Lors des débats a été soulevée la nécessité de lutter pour des services publics qui aident les femmes dans leurs diverses tâches et responsabilités, pour l’accès des femmes aux ressources ainsi qu’à l’éducation qui leur permet de connaître et d’exiger l’application de leurs droits. Il a été unanimement reconnu qu’il fallait avant toute chose modifier ses propres comportements en vue d’une réelle égalité entre les sexes au sein de son environnement proche, de sa famille et de ses réseaux sociaux.
Christine Vanden Daelen est intervenue sur les stratégies mises en place par la Banque mondiale pour instrumentaliser et récupérer le mouvement de lutte des femmes. Loin d’être le signe d’un progressisme émergeant au sein de la Banque mondiale, l’intégration de la thématique du genre au sein de ses discours et actions est directement liée à des intérêts économiques ! Pour la Bm, l’égalité des genres ne vaut que si elle est source d’efficience économique, que si elle est capitalistiquement rentable et participe à son projet politique. A aucun moment, elle ne cherche à promouvoir une réelle émancipation des femmes. Sous couvert de mettre en place des mesures et politiques pseudo-favorables aux femmes, elle poursuit sa mise en marche forcée de la dérèglementation du marche du travail, de la promotion du secteur informel et du microcrédit qui appauvrit les femmes bien plus qu’il ne les « aide ».
Lors des débats, les participant-e-s se sont entendu-e-s sur la nécessité et l’urgence de renforcer les structures de mutuelles d’épargne et de crédit, de tontines, qui par une solidarité dénuées d’intérêts financiers peuvent donner une réelle autonomie économique aux femmes et constituer une alternative aux structures de microcrédit soutenues par la Banque mondiale. Rejoint-e-s en fin d’après-midi par des femmes du CADTM Bénin, de la Côte d’Ivoire, du Mali, du Niger et du Burkina Faso, nous avons entamé la discussion sur la nécessité d’avoir un engagement critique sur des coutumes, traditions et pratiques religieuses qui entravent les droits et libertés des femmes.
S’il est fort difficile de témoigner de la richesse des échanges, on peut néanmoins affirmer que des multiples analyses, vécus et témoignages qui ont été partagés ressort bien une exigence commune à l’ensemble des féministes (femmes et hommes) présentes à cette journée : nous voulons tou-te-s que les femmes aient la possibilité de se développer comme elles l’entendent, ne soient plus victimes de discriminations systématiques en raison de leur sexe et ce en dépit des coutumes et des contextes culturels et religieux dans lesquels elles évoluent. Nous voulons le respect de la dignité des femmes. Nous luttons contre le néolibéralisme qui renforce et se nourrit des inégalités de sexes et est source de dégradation des conditions de vie de l’ensemble de l’humanité.

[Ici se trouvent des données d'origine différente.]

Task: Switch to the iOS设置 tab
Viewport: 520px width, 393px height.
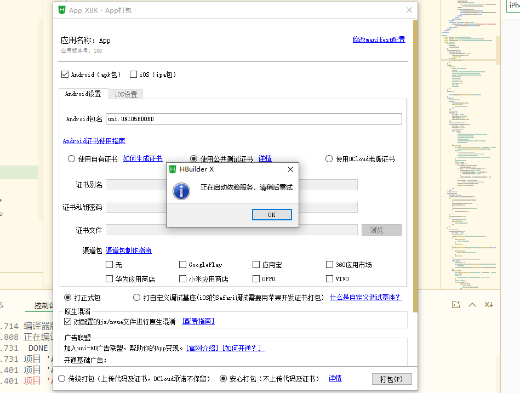Action: 125,94
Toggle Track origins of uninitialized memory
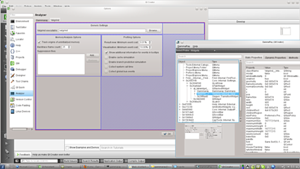The height and width of the screenshot is (169, 300). coord(39,42)
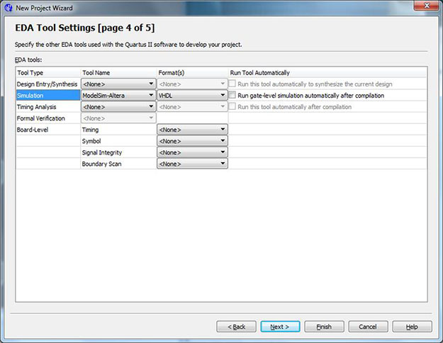This screenshot has height=343, width=443.
Task: Close the New Project Wizard window
Action: (x=425, y=6)
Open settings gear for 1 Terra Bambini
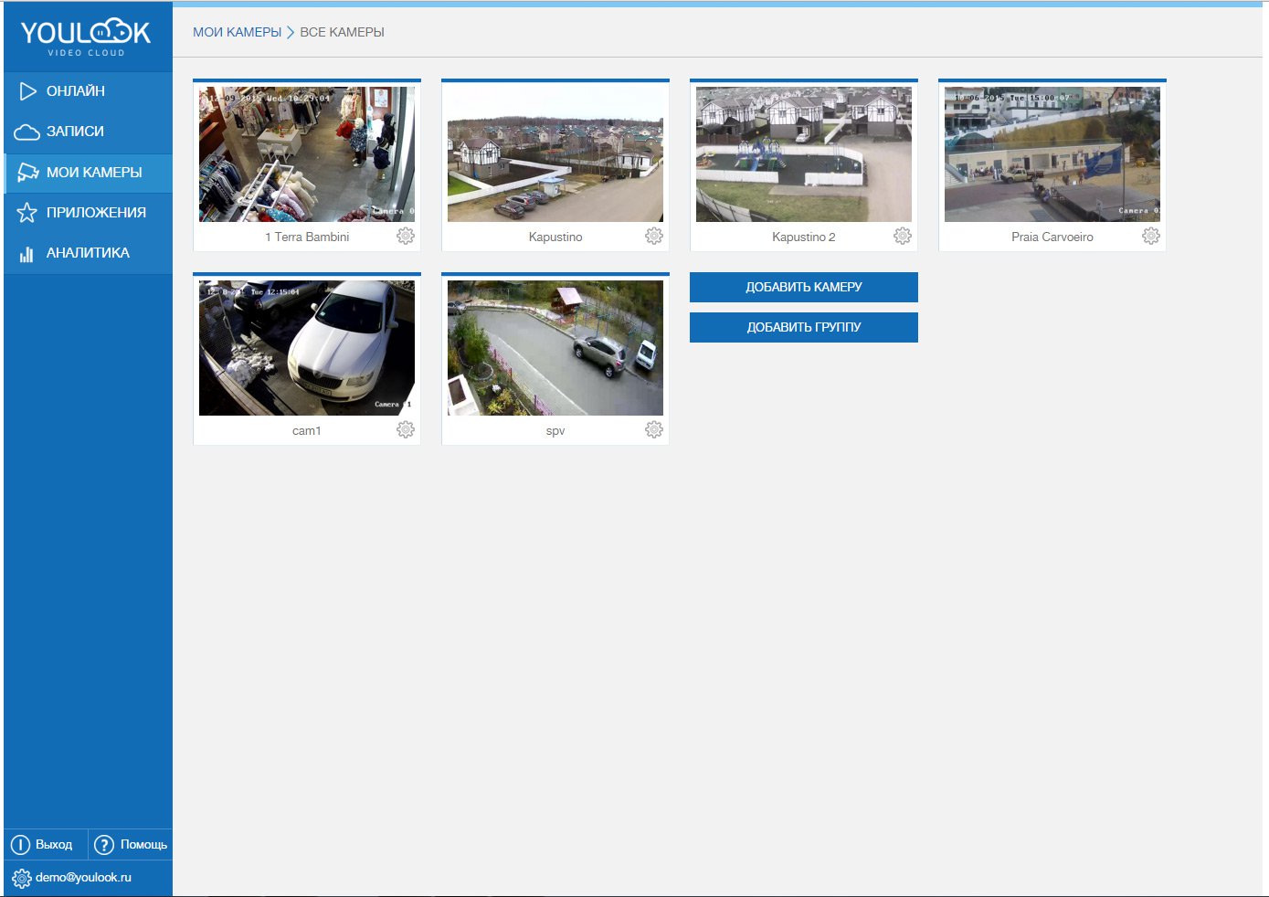1269x897 pixels. coord(406,237)
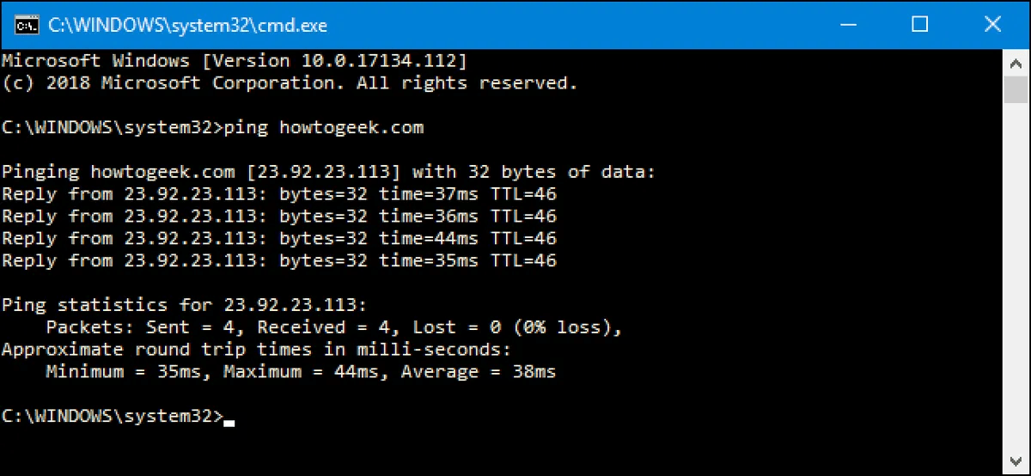Click the 'Pinging howtogeek.com' output line

click(x=328, y=173)
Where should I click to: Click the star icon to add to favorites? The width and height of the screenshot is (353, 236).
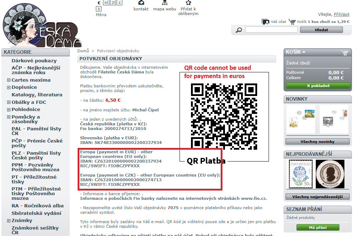188,3
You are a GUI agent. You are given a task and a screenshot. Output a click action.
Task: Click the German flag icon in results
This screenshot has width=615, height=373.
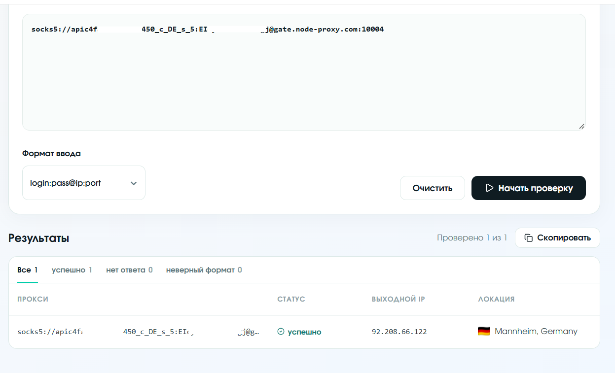click(x=484, y=331)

A la clôture de la journée du 3 février, nous étions progressivement rejoint-e-s par les caravanières et caravaniers qui au rythme des klaxons des autobus et des percussions convergeaient vers Kaolack. Le soir, près de 800 personnes arrivaient pour particper à la suite du programme.
Le 4 février 2011, débute le Forum des luttes féministes africaines. Tout porte à penser que la parole libérée, les témoignages échangés et les alternatives proposées durant cette première journée trouveront en ce Forum un nouvel espace de développement et de partage.